Raul Midón, New Morning, Paris

3 juillet 2021.

Découvert au milieu des années 2000 par la grâce d’un bel album entre Jose Felicano et Donny Hathaway – “State of Mind”, produit par Arif Mardin et cautionné par la présence sur un titre de Stevie Wonder –, Raul Midón avait semblé, dans les années suivantes, approcher le succès auprès du grand public, remplissant même l’Olympia et la Cigale. S’il n’est pas parvenu à franchir le pas, peut-être à cause d’une production discographique très inégale, il reste un habitué des scènes françaises, qui tourne quasiment chaque année dans le pays. Les échos positifs de son dernier album, “The Mirror”, paru l’an passé ont suffi à me convaincre d’aller l’écouter au New Morning, sa salle parisienne de prédilection ces dernières années. 

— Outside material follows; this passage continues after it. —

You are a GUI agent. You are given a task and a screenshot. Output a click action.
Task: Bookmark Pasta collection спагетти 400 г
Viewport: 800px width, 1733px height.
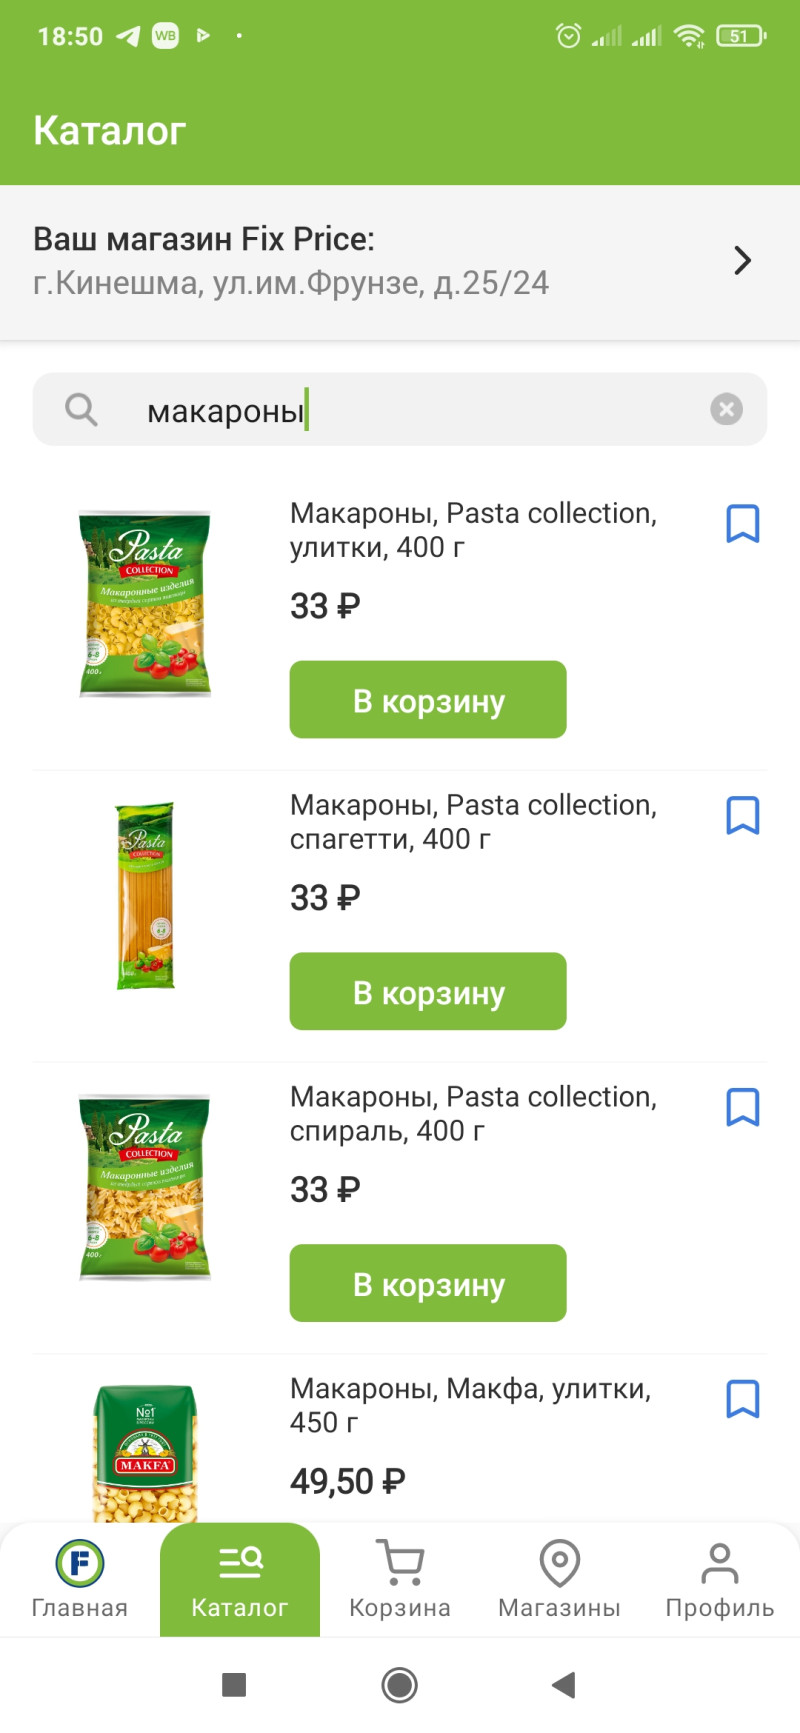[742, 816]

Après avoir expérimenté avec différents formats – jusqu’à l’orchestre symphonique ! –, c’est à nouveau en solo qu’il se produit, armé de sa seule guitare et de percussions. Il ne cache pas son plaisir à retrouver la scène et plus particulièrement celle de New Morning, dans « sa ville préférée du monde entier » – il précise qu’il ne dit pas cela chaque soir ! 

I love the afternoon, en ouverture ici comme sur l’album “The Mirror”, fait office de vitrine au talent et à l’approche de Midón, qui en profite pour montrer sa virtuosité à la guitare et faire son numéro maintenant bien connu de “mouth trumpet”, cette technique vocale qui vise à émuler le son de la trompette. Si la chanson ne manque pas de charme, cette volonté démonstrative en gâche quelque peu l’impact, d’autant que Midón enchaîne avec l’affreuse chanson titre de “Bad Ass and Blind”. I really want to see you again, également extraite du dernier album, souffre pareillement d’une débauche stérile de virtuosité, et il faut attendre le très beau Suddenly, issu de “State of Mind”, pour pouvoir admirer l’élégance de l’écriture de Midón sans que son interprétation soit parasitée par des “trucs” sans grand intérêt. Chanson phare du même album, Sunshine (I can fly) est à nouveau plombée par la volonté de Midón de faire un numéro : il joue de la guitare de la main gauche et des bongos de la main droite, ce qui n’apporte strictement rien au plan musical. Midón annonce ensuite la sortie prochaine d’un album de duos autour de la guitare auquel participera Lionel Loueke avant d’en jouer un extrait, Serendipity, puis de donner une belle version, avec une longue introduction sans esbroufe de State of mind.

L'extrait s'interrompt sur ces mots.